### REQUIRED TASK
Revise the lines from the line with "You are a computer-use agent. The" to the line with "(x=48, y=150)", both included, by replacing "screenshot" with "screen capture" and leaving everything else unchanged. Give only those lines, and omit the pictures.

* start DATASET CONTENT *

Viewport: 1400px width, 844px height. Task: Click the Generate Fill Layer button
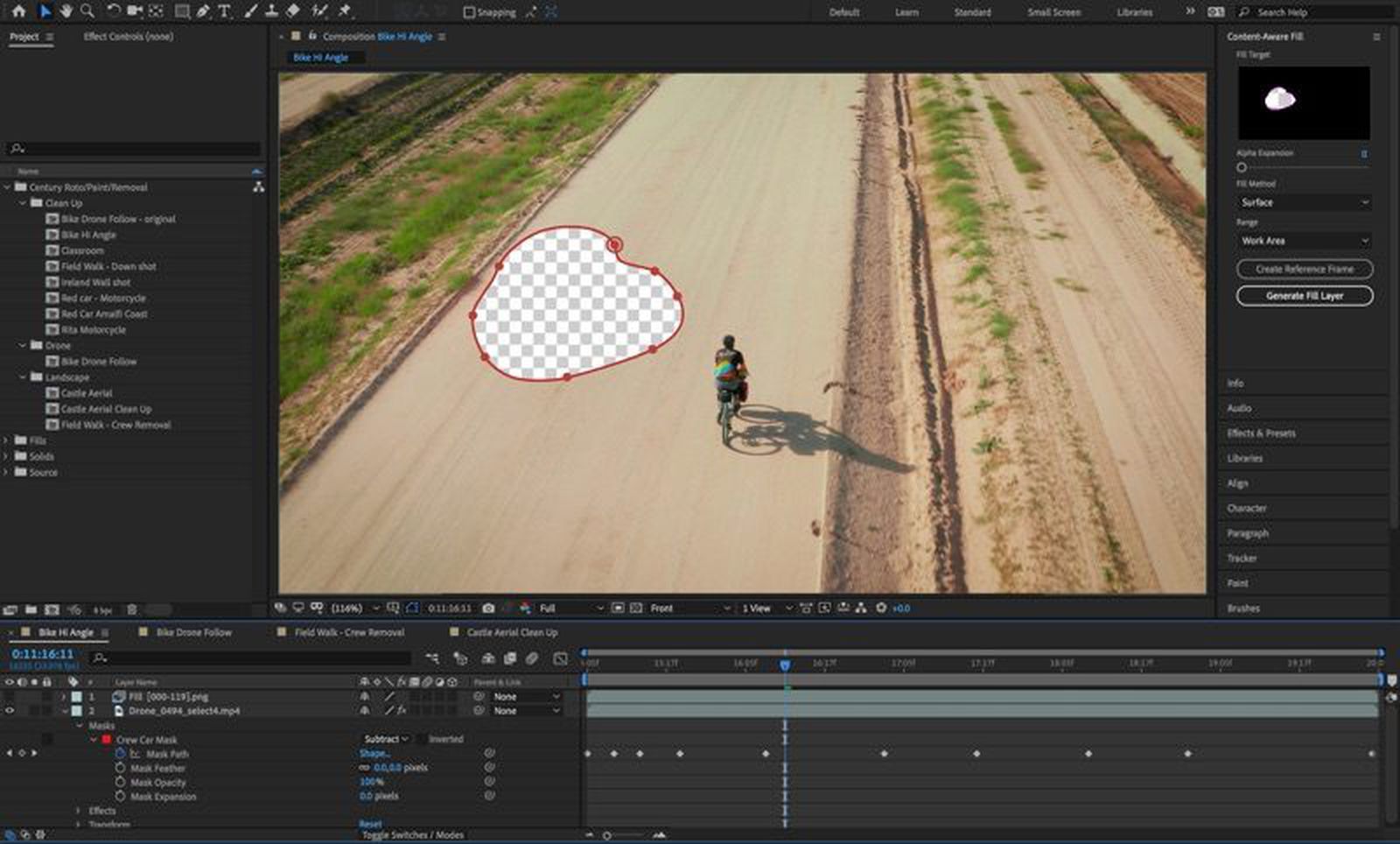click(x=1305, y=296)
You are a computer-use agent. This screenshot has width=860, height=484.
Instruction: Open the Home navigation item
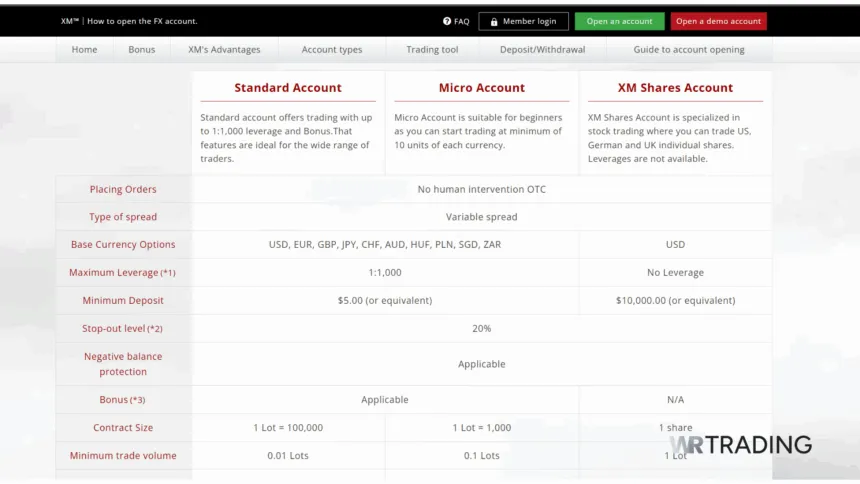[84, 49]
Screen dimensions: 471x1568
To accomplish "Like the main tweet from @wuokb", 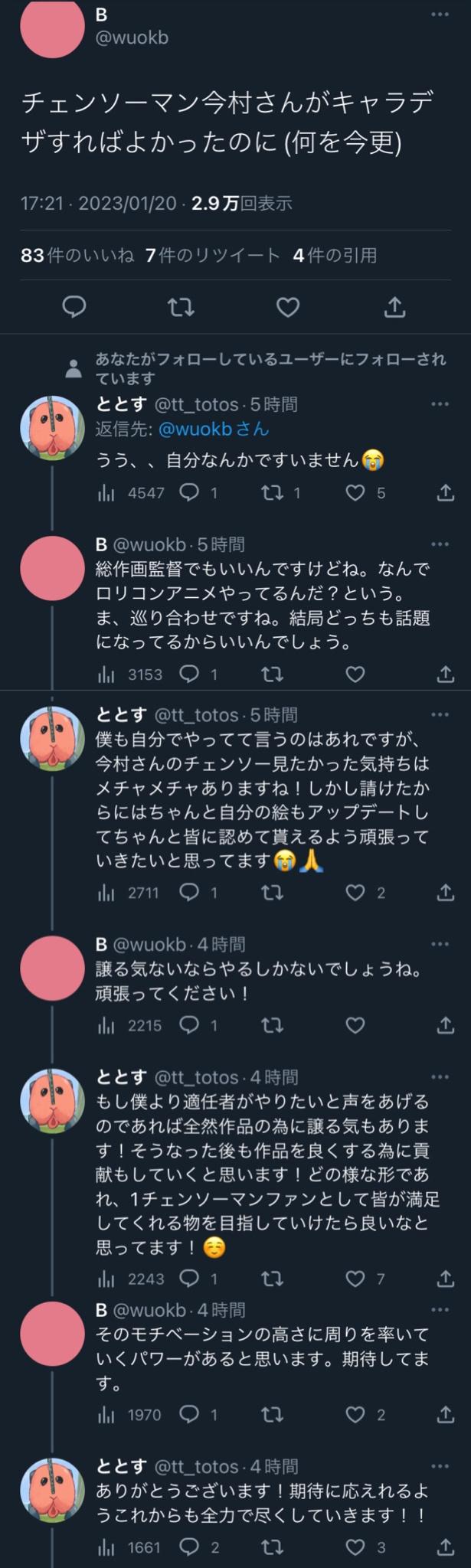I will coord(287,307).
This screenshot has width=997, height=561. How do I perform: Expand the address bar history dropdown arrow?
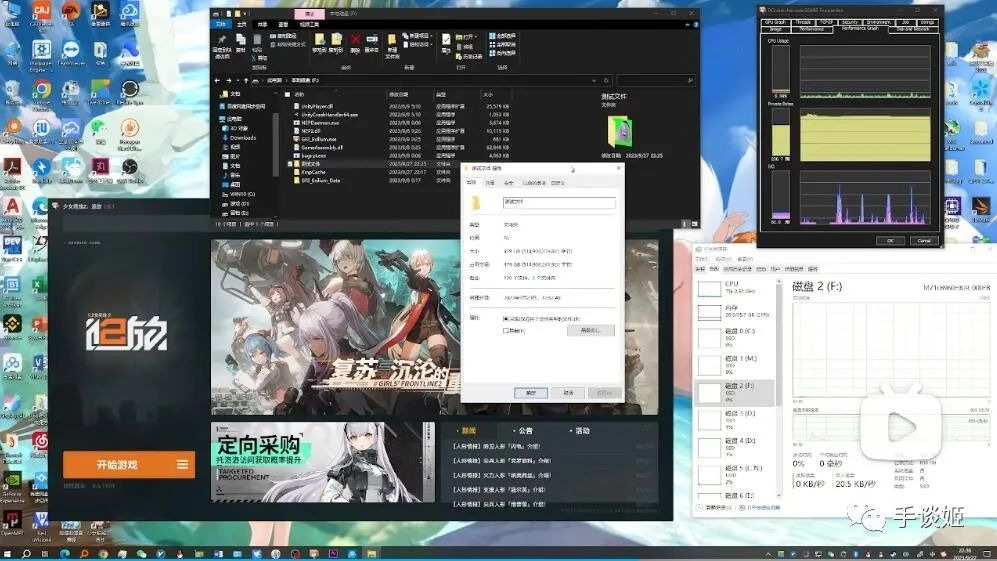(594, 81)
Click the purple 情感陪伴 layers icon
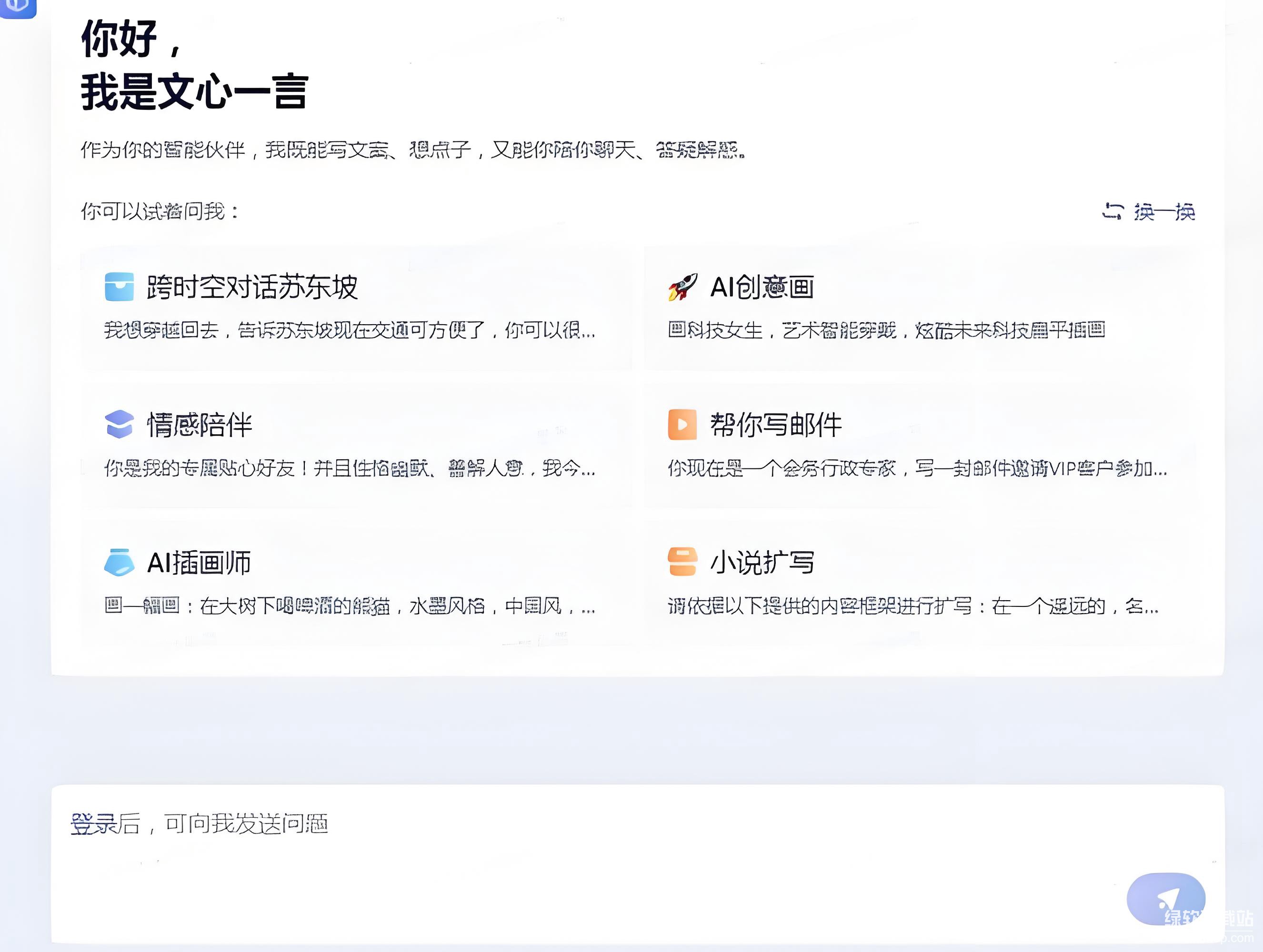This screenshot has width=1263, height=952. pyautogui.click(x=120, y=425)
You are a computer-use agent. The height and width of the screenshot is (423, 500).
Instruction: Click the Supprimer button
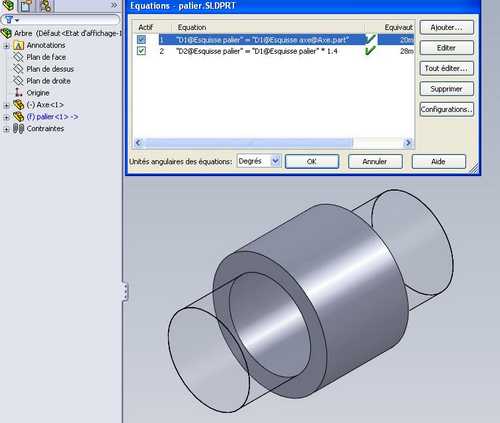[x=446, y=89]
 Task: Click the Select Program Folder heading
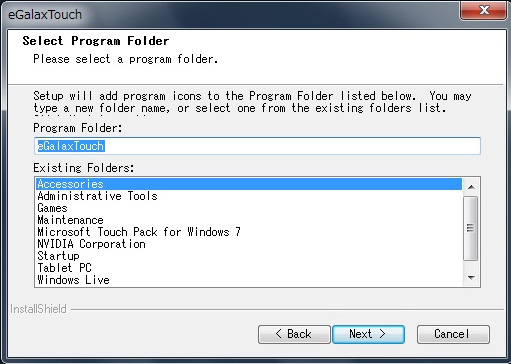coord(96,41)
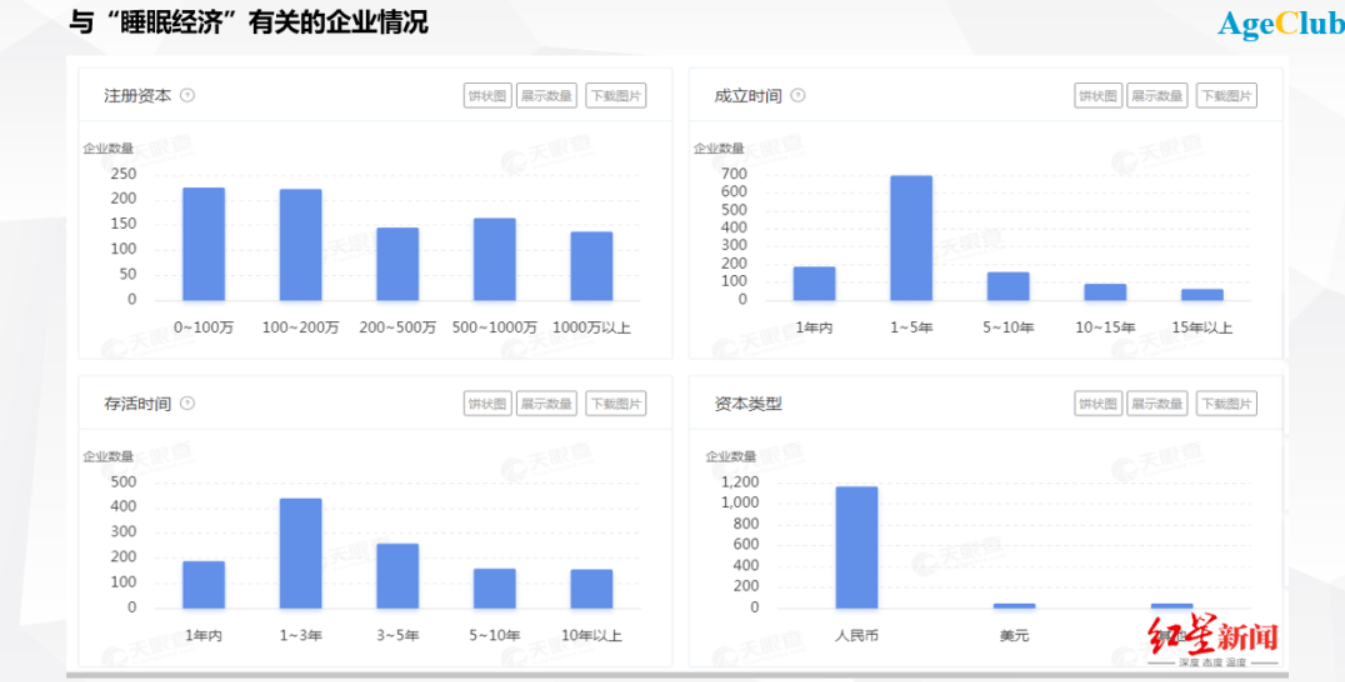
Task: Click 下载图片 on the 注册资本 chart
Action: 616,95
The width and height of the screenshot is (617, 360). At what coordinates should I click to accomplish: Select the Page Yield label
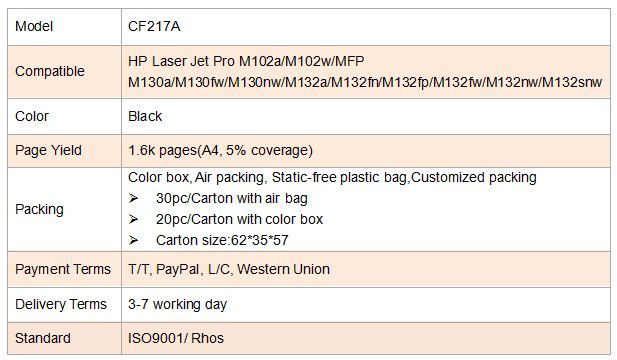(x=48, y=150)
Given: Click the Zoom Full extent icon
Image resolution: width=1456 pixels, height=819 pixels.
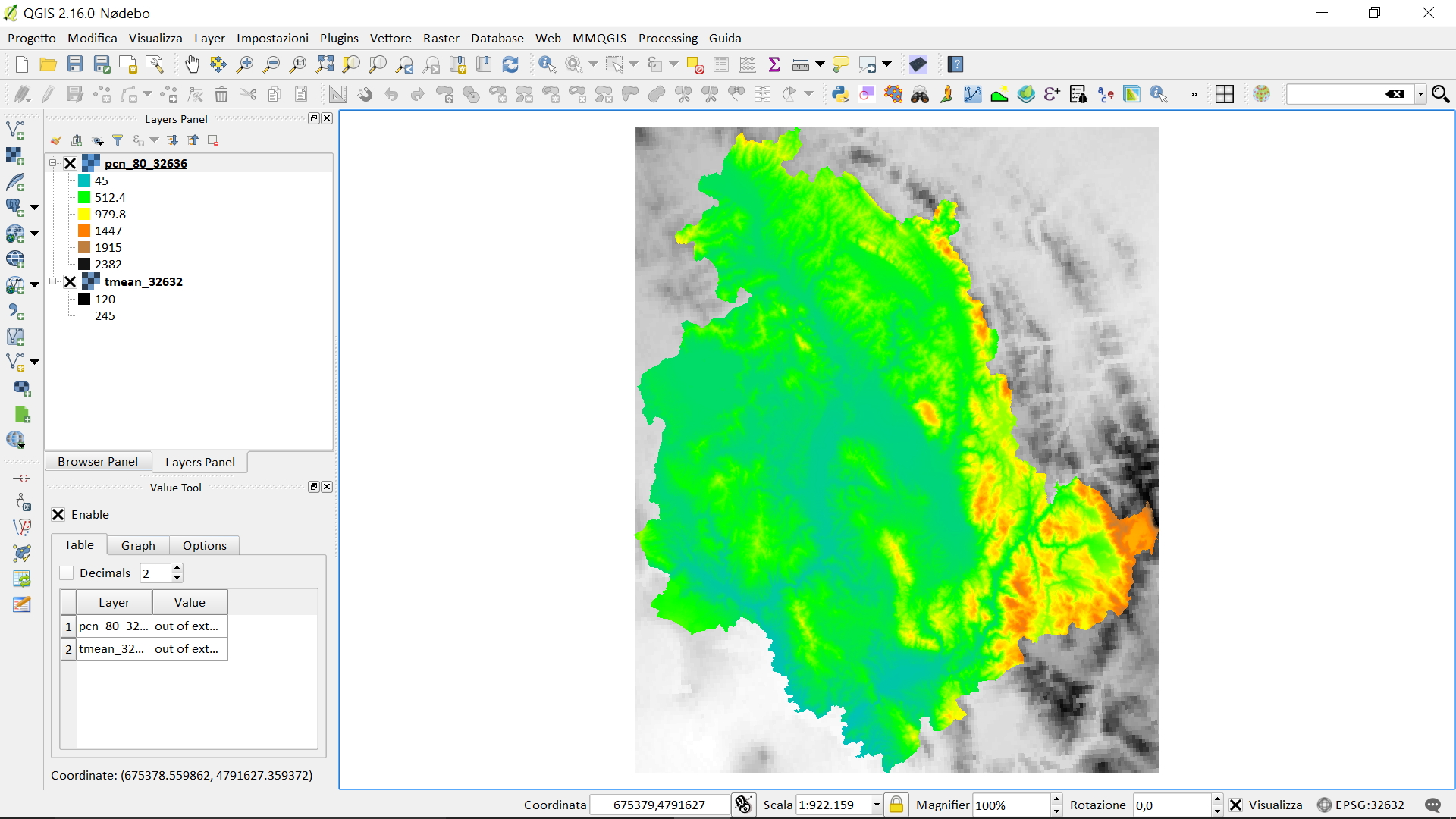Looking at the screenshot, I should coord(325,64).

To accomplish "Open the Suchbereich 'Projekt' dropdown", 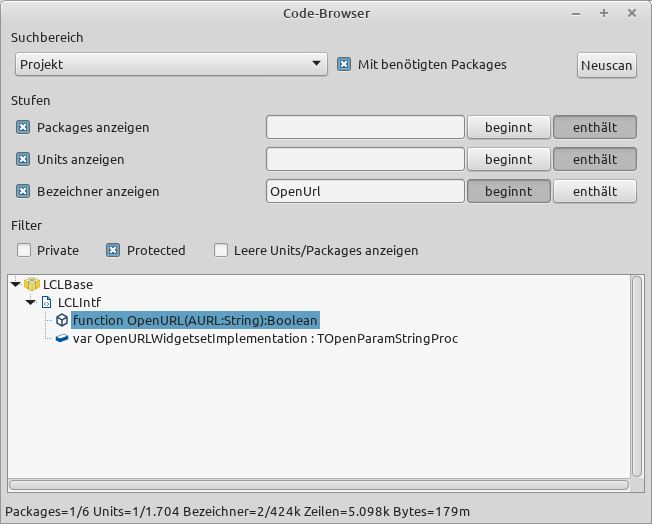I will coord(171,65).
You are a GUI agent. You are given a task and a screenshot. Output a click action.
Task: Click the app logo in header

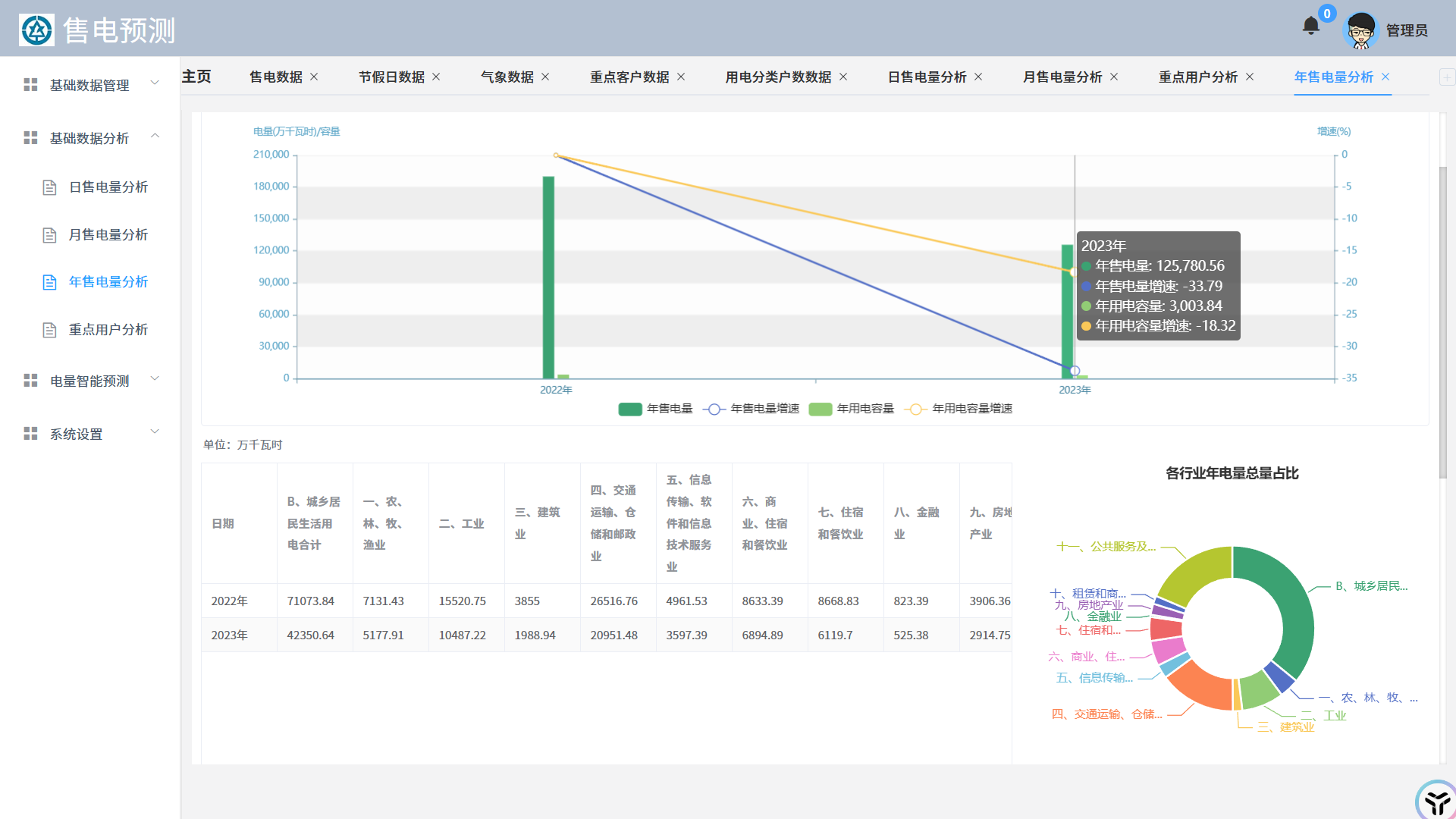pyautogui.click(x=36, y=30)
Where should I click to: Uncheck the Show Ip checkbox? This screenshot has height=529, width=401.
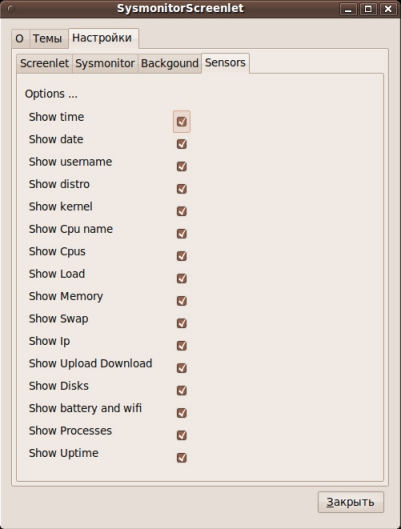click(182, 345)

* end DATASET CONTENT *

### SOLUTION FOR THIS PROBLEM
You are a computer-use agent. The height and width of the screen capture is (423, 500).
Instruction: Click the Supprimer button
[x=446, y=89]
 Task: Click the Select Program Folder heading
coord(96,41)
Task: Click 下载图片 on the 注册资本 chart
Action: 616,95
The width and height of the screen capture is (617, 360). At what coordinates should I click to accomplish: Select the Page Yield label
(x=48, y=150)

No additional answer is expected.